## Fragmento proporcionado
━━━━━━━━━━━━━━━━━━━━

5.8.11

Oda a la hospitalidad, hoy que es viernes de agosto

Algún día hubiera escrito un libro (digo hubiera porque ya voy teniendo claro que nunca lo haré) y lo hubiera titulado “oda a la hospitalidad”. Un concepto bien castellano. O bien humano, que no quiero fronteras ni polémicas. Ser hospitalario. Recibir con las manos abiertas. Compartir el pan. No es ningún código, qué va; es puro sentido común. Lo que uno aprendió de sus mayores: esa ferretería, cualquier día de invierno, donde el cliente siempre tenía café esperándolo para que no tuviera prisa en volver. Me gana la gente hospitalaria, no puedo evitarlo. Me gana la gente que te recibe con los brazos abiertos. Me gana la gente que va a recogerte a Barajas y nada más montar en el coche te dice: vienes a comer a casa, que tengo unos gambones de primera. Me gana la gente que te ofrece lo suyo, sea mucho o poco. Que comparte lo que tiene, que es una forma de compartir lo que uno es.

Por eso adoro a la gente que tiene siempre su casa abierta. Esas casas en las que siempre hay gente, entrando y saliendo. Casas en las que uno no se siente nunca extraño. Ni forastero. Ser como el niño que recibe emocionado a las visitas, te coge de la manga y corre a enseñarte su habitación, bajando las escaleras. Soñar con una casa así, dentro de unos años.

Quizá es que me pesa el fondo seminarista y sigo recordando aquel precepto evangélico del valor de cuando uno, siendo forastero, fue acogido por los justos.

O quizá todo sea más sencillo y la clave es que nunca olvidé aquella letra del último cuando era el último: “Todo tiene quien todo da. / Nada espero, nada sé, / nada tengo, sólo fe. / Y donde estemos, saber estar; / aunque sea ingenuo, no codiciar. / Nunca ceder ante la adversidad. / Quiero tener la alegría / del que está en paz".

━━━━━━━━━━━━━━━━━━━━

Elementos de un conjunto de datos

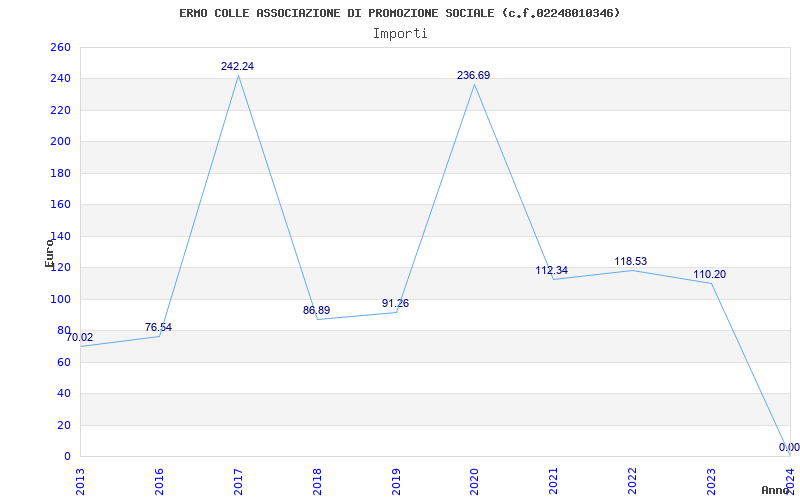Select the 260 y-axis tick label
The width and height of the screenshot is (800, 500).
(x=60, y=47)
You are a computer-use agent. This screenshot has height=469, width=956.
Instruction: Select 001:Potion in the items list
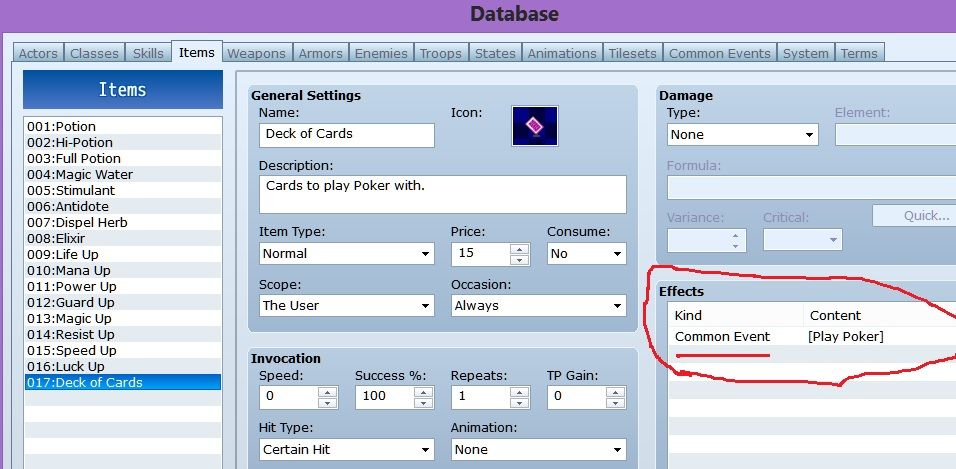pyautogui.click(x=122, y=126)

━━━━━━━━━━━━━━━━━━━━

## Ejercicio propuesto
Devuelve tal cual el pasaje del fragmento sobre la hospitalidad que va desde "Por eso adoro" hasta "de unos años.". Básate únicamente en el fragmento.

## Respuesta redactada
Por eso adoro a la gente que tiene siempre su casa abierta. Esas casas en las que siempre hay gente, entrando y saliendo. Casas en las que uno no se siente nunca extraño. Ni forastero. Ser como el niño que recibe emocionado a las visitas, te coge de la manga y corre a enseñarte su habitación, bajando las escaleras. Soñar con una casa así, dentro de unos años.